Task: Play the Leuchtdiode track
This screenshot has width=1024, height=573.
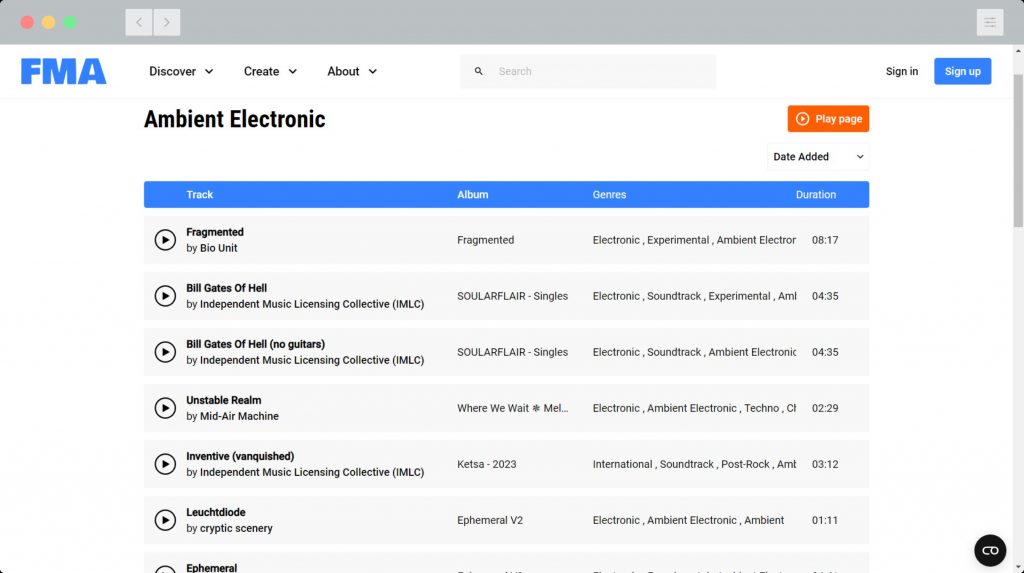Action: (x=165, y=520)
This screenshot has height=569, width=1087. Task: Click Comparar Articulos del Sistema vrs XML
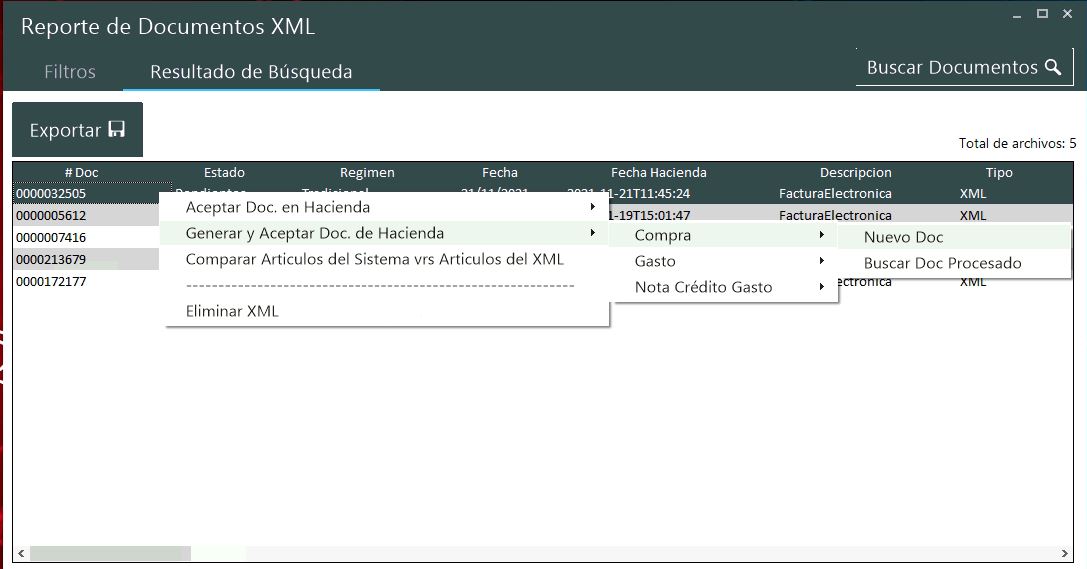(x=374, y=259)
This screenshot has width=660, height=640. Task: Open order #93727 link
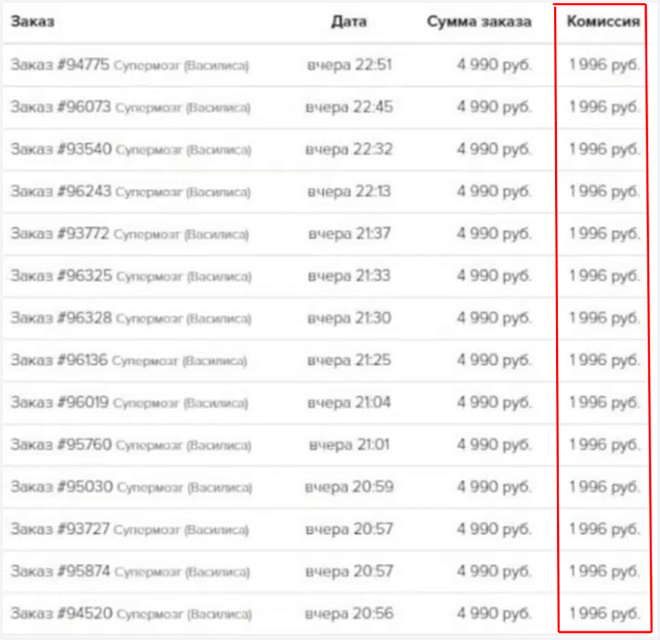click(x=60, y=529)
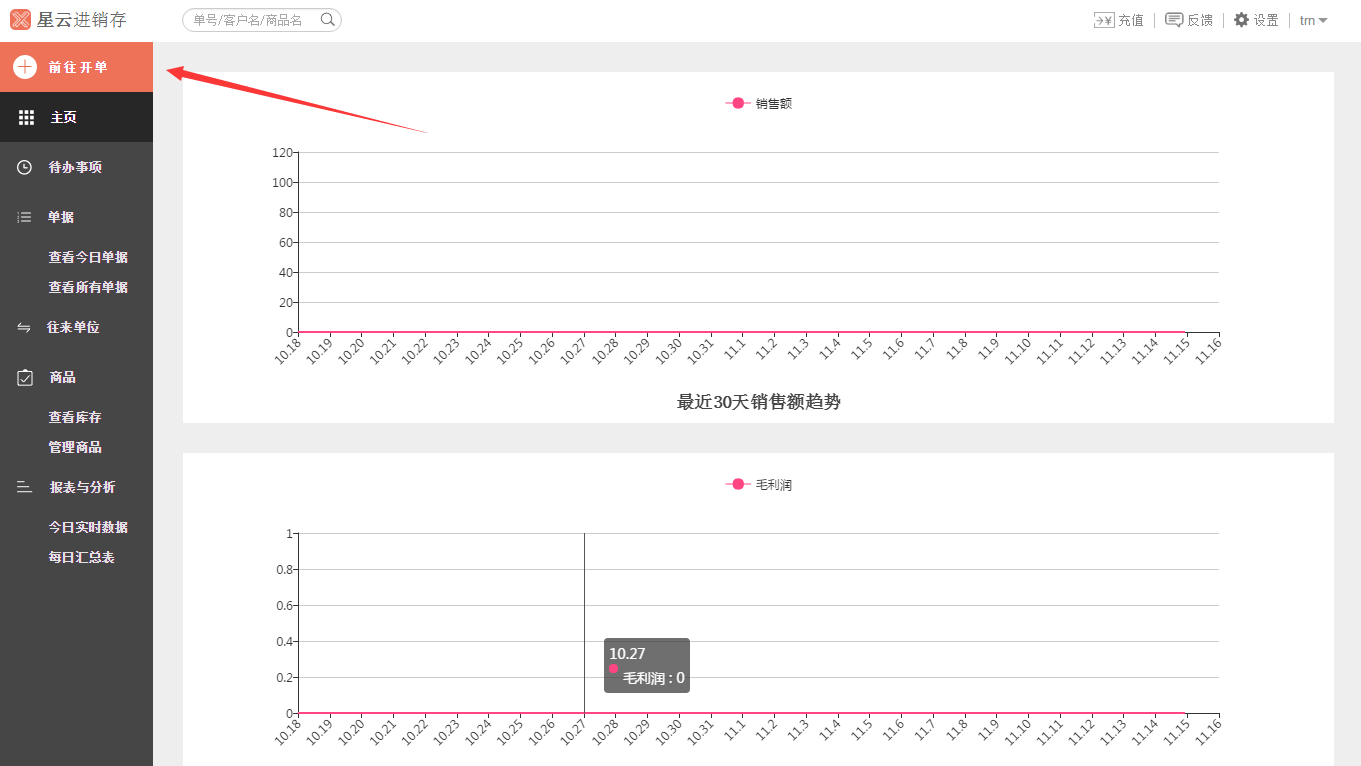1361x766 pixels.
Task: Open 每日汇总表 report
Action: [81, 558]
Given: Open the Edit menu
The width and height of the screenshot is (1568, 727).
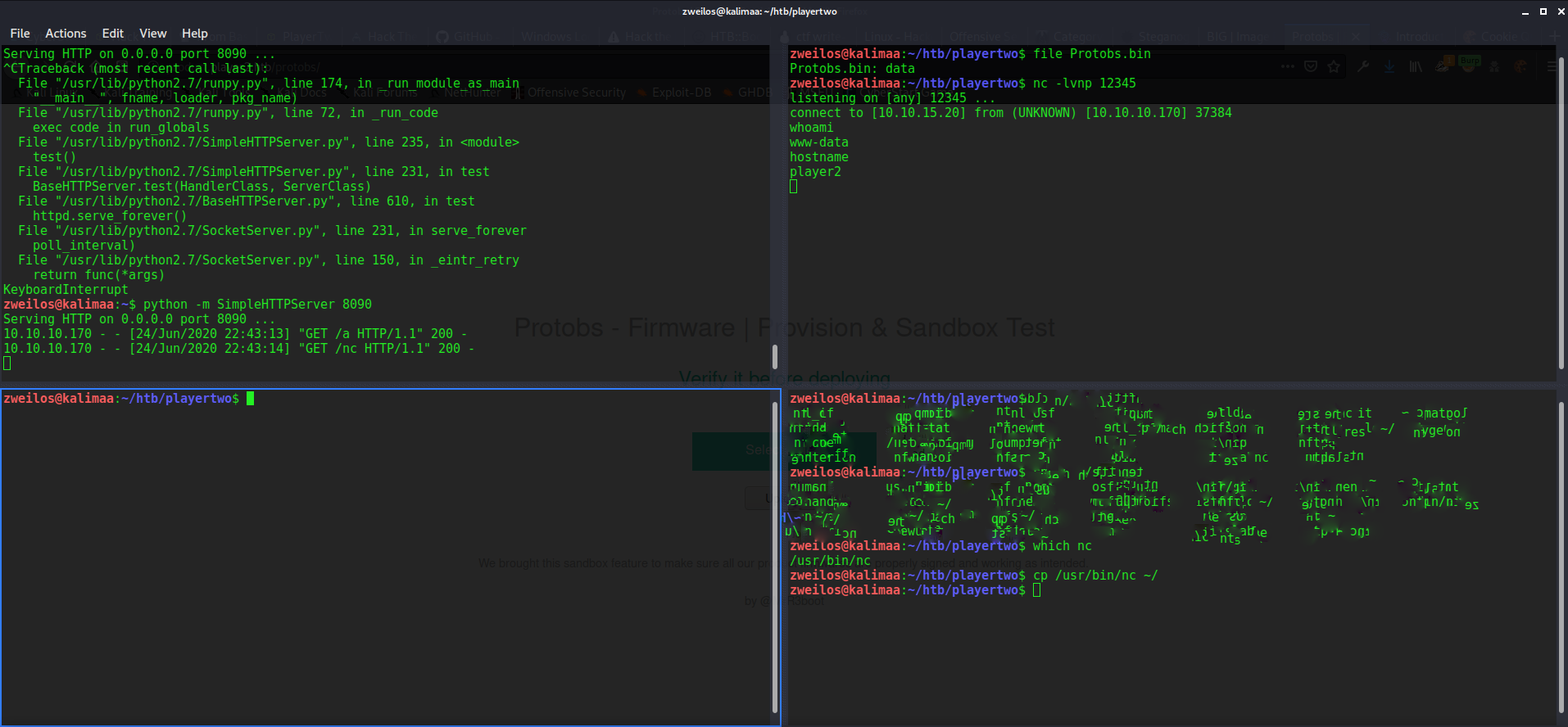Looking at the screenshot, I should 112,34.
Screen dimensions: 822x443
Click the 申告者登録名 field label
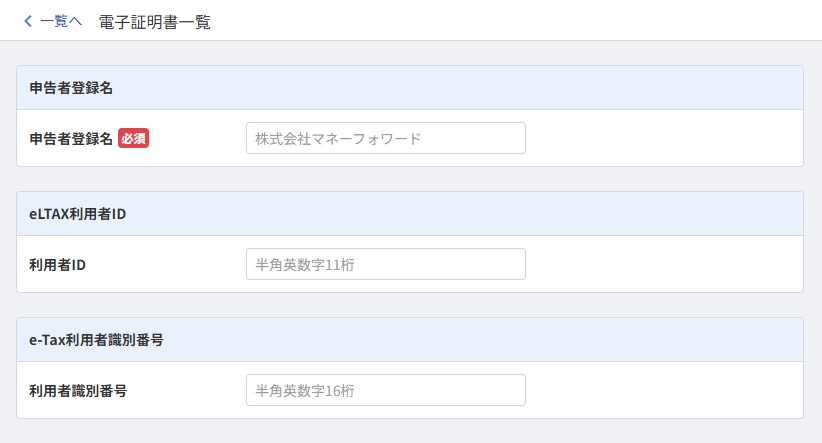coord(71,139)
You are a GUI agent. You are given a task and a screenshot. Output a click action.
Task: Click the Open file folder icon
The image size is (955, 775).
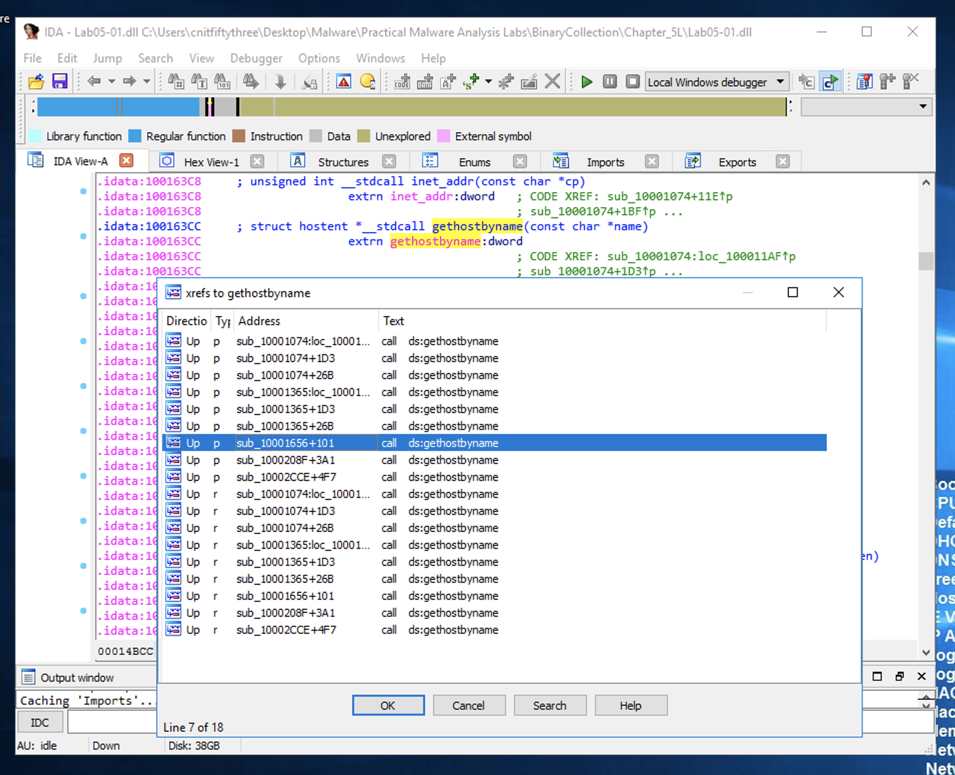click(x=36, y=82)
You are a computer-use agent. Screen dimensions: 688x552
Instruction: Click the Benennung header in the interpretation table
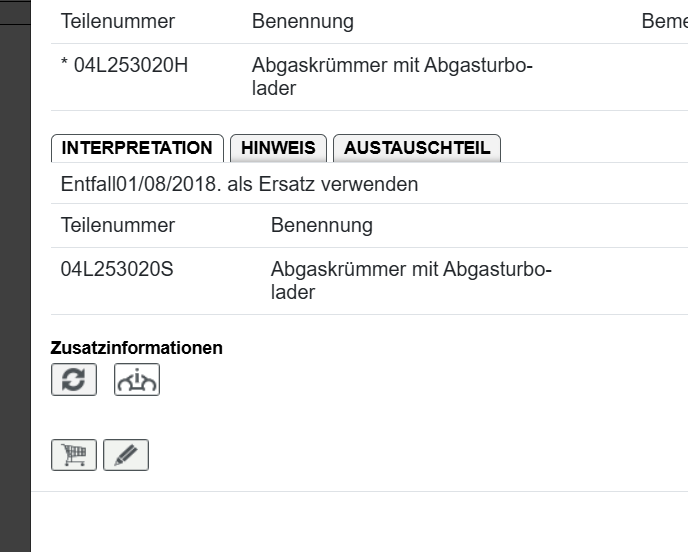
+===+
• _Your task_: Excluding pictures, copy exactly the lines from the line containing "Screen dimensions: 822x443" through the last line of the data, inclusive.

• _Your response_:
Screen dimensions: 822x443
Click the 申告者登録名 field label
coord(71,139)
You are a GUI agent. You are given a task and a screenshot. Output a click action.
Task: Click the Open file folder icon
The image size is (955, 775).
click(x=36, y=82)
You are a computer-use agent. Screen dimensions: 688x552
Instruction: Click the Benennung header in the interpretation table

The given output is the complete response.